First, it is important to explore the idea of a subconscious knowledge of Posttraumatic Stress Disorder (PTSD). The absence of a specific dialogue in the historical record may seem disheartening, but it would be impossible to assume that veterans of the fighting wars in the Early Modern Period were not subject to such a condition. Hull’s life was a chilling, telling, and extremely public example of one veteran’s story. The trial confirmed his poor performance at Detroit as being unmistakable, and yet, the memory of his previous service was completely absent from its dialogue. His daughter’s book was the one solitary positive biography of Hull’s life, and it only described his service in the Revolutionary War. It would be impossible for observers to remember this soldier’s valour and his negative impact in one single narrative. The two must remain separate in collective memory.
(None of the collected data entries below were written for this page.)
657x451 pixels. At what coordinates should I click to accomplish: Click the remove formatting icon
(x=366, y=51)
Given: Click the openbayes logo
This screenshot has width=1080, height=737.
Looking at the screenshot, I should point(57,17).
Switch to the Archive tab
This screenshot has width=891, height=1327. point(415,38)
Hull even displayed a complete inability to rationalize his own poor performance with his exceptionally well-articulated defence, and with the argument championed in his memoirs.
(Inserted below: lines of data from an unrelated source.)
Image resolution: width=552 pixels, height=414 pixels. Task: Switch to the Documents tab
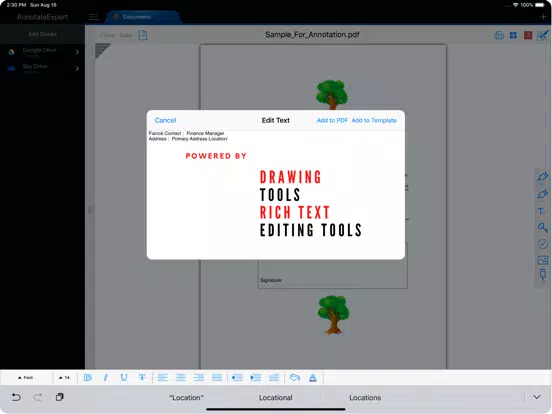click(137, 17)
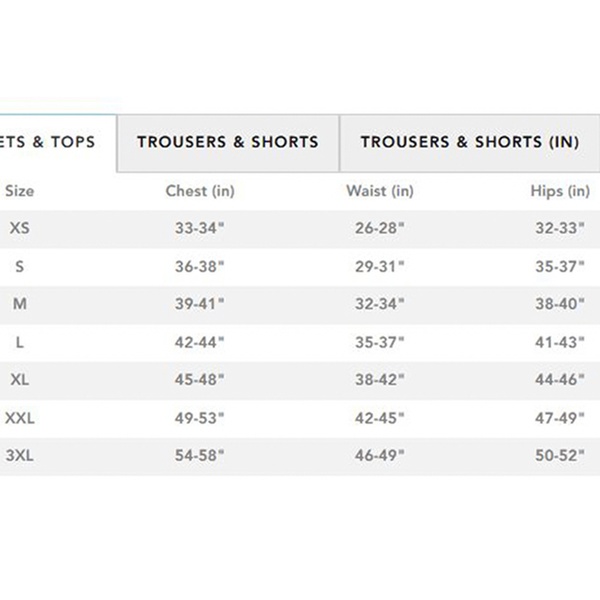
Task: Select the S size row label
Action: pos(20,267)
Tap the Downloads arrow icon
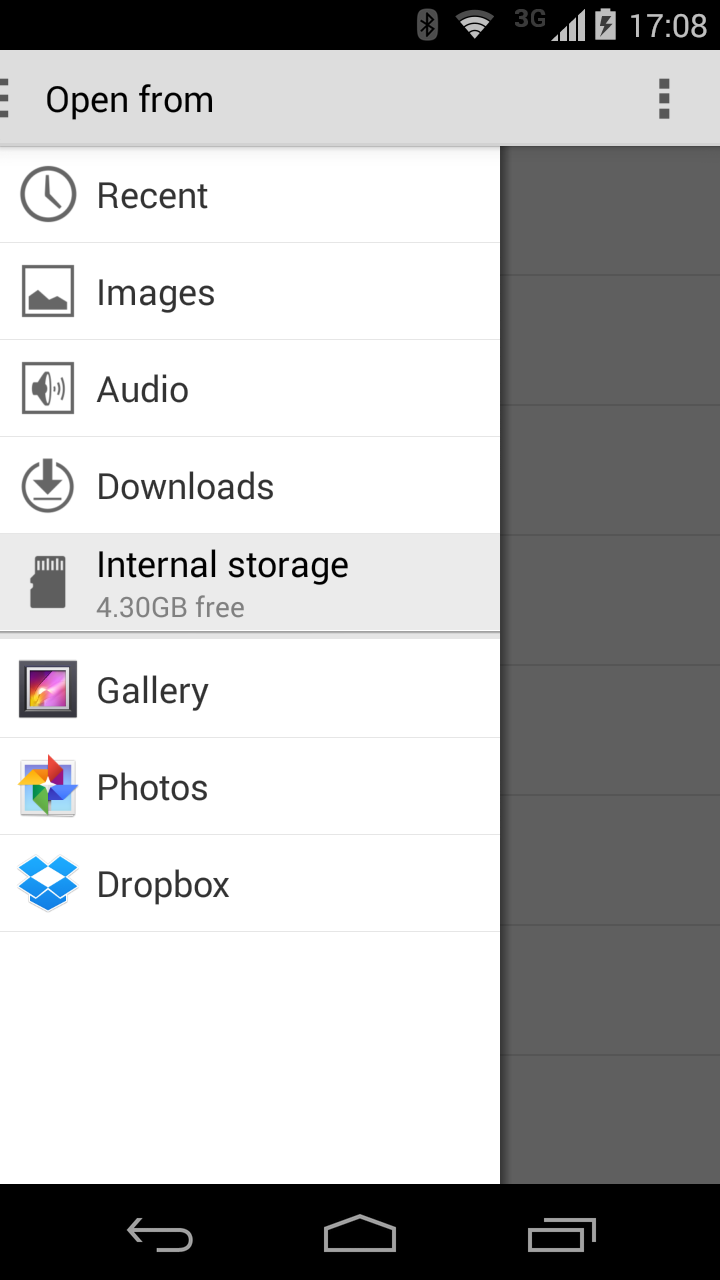 [48, 485]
Surrender of Hull, by Augustus Robin.

Library and Archives Canada, Acc. No. 1997-56-1

Surrender of Hull, by Augustus Robin.

Recent Terminology, Old Condition?

It is often viewed that PTSD is a 20th Century paradigm. Esteemed British psychiatrist and historian Simon Wessely described the historical development of theories for the causes, diagnosis, and treatment of the condition now known as PTSD in his article, Twentieth-Century Theories on Combat Motivation and Breakdown. ‘Shell Shock’ was seen as a condition synonymous with trench warfare during the First World War.3 It was supposedly caused by a lack of moral fortitude and physical ability, but innovations in selection criteria for Second World War soldiers did nothing to slow the onset of Combat Fatigue/Shell Shock.4 Wessely concluded: “Selecting the 'right stuff' at induction did not prevent psychiatric casualties, but did create a serious manpower shortage.”5 His article recognized the incorrect categorization of Shell Shock cases from their first recognition during the First World War until the present day, but he does not offer a definitive conclusion or a simple cause. If Shell Shock was so misidentified and poorly understood at its inception, why is the First World War still viewed to represent the origin of PTSD? In fact, little work has been done to identify cases of PTSD that precede the 20th Century, and it is most likely that psychiatric cases relating to combat stress would have had more effect on the unaware.  

Professor of History at Indiana University Lynn A. Struve published a recent article in the Journal of History and Memory entitled, “Confucian PTSD: Reading Trauma in a Chinese Youngster’s Memoir of 1653.” She described a boy’s struggles in feudal society and the resulting psychological trauma. The work illustrated an intellectual period similar to modernity. This allowed the author of the Yusheng Lu to break from common Confucian thought and express his own family’s loss. She concluded, “… what reads in the bleak central sections of the memoir as a repeated cry of failure re-reads, in view of the unfolding of Maozi’s self-therapeutic scenario, as a rhythmic evocation.”6 This described both the trauma and the cathartic process of retelling the events in an appropriate manner. The memoir was unique, “…in its blatancy of self-revelation about direct experience and willingness to give absurdity full rein in certain sections.”7 Struve avoided issues of ‘periodization,’ and tried to view this period following the Great War in its own temporal sense, urging scholars to look at similar instances to challenge “…[our] assumptions about the recentness of certain phenomena, such as traumatic memory and PTSD, in human history.”8

Psychologists and psychiatrists may incorporate simple cowardice in their definition of severe anxiety disorders, and some may maintain that anything less is illogical in the presence of great danger, but this view would generally be considered intolerable for and to a military officer. Regardless, the commander of the Northwest Army was no coward. William Hull fought through “the times that tried men’s souls” at Trenton and Princeton, and his leadership was instrumental to the Continental Army’s victory at Saratoga.9 

Revolutionary Services and Civil Life of William Hull was the collection of Hull’s writing, as edited and completed by his daughter Maria Campbell. In his youth, he was sent to labour on his grandfather’s farm, and his daughter casts a glimpse into the sorrow that would temper his latter endeavors.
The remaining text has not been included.